- Page text:
········

Osmyl tetra-ammine chloride (also known as osmyl tetramminochloride and tetraamminedioxoosmium (VI) chloride) is an inorganic chemical compound with the formula [OsO2(NH3)4]Cl2.

==Synthesis==
Osmyl tetra-ammine chloride can be prepared by adding ammonium chloride to a solution of potassium osmate.
K2[OsO2(OH)4] + 4NH4Cl → [OsO2(NH3)4]Cl2 + 2KCl + 4H2O

==Properties==
Osmyl tetra-ammine chloride is prone to decomposition. In boiling water it disproportionates to osmium tetroxide and osmium oxydiammine chloride. When calcined in hydrogen, it yields osmium metal sponge.

Despite its low solubility in water, solutions of the tetra-ammine chloride react with potassium ferrocyanide to produce a violet color.

==Uses==
Osmyl tetra-ammine chloride was used to recover metallic osmium. However, this application was abandoned in favor of ammonium hexachloroosmate(IV) due to unsatisfactory yields. Despite this, it is still readily available to purchase from some chemical suppliers.

==Related compounds==
Other osmyl tetra-ammine salts are known, such as the sulfate, nitrate, and oxalate. Their syntheses and characteristics are similar to those of the chloride.

Their parent base, osmyl tetra-ammine hydroxide, is unstable and known only in solution.

········

- Dataset:
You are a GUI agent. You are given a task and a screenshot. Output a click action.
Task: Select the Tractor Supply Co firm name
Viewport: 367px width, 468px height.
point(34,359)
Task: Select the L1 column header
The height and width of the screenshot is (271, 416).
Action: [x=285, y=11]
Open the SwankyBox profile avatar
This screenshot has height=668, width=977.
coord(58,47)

········

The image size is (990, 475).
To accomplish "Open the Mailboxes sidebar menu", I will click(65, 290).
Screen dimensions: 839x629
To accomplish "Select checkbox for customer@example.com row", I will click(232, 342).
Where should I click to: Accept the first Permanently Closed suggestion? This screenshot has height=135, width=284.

········

- Work instructions:
• 1. According to the osmyl tetra-ammine chloride article, what does the compound yield when calcined in hydrogen?
• 2. Using the osmyl tetra-ammine chloride article, decide whether each statement agrees with it. Answer yes or no, and quote the words that decide it.
(a) The compound dissolves easily in water.
(b) Osmyl tetra-ammine hydroxide is known only in solution.
(c) Its use to recover metallic osmium was dropped because of unsatisfactory yields.
• 3. Print the part of the osmyl tetra-ammine chloride article that opens with the words containing "Osmyl tetra-ammine chloride (also" and closes with "osmium metal sponge.".

- Results of the exercise:
• 1. Osmium metal sponge.

• 2.
(a) No: "Despite its low solubility in water"
(b) Yes: "is unstable and known only in solution"
(c) Yes: "this application was abandoned in favor of ammonium hexachloroosmate(IV) due to unsatisfactory yields"

• 3.
Osmyl tetra-ammine chloride (also known as osmyl tetramminochloride and tetraamminedioxoosmium (VI) chloride) is an inorganic chemical compound with the formula [OsO2(NH3)4]Cl2.

==Synthesis==
Osmyl tetra-ammine chloride can be prepared by adding ammonium chloride to a solution of potassium osmate.
K2[OsO2(OH)4] + 4NH4Cl → [OsO2(NH3)4]Cl2 + 2KCl + 4H2O

==Properties==
Osmyl tetra-ammine chloride is prone to decomposition. In boiling water it disproportionates to osmium tetroxide and osmium oxydiammine chloride. When calcined in hydrogen, it yields osmium metal sponge.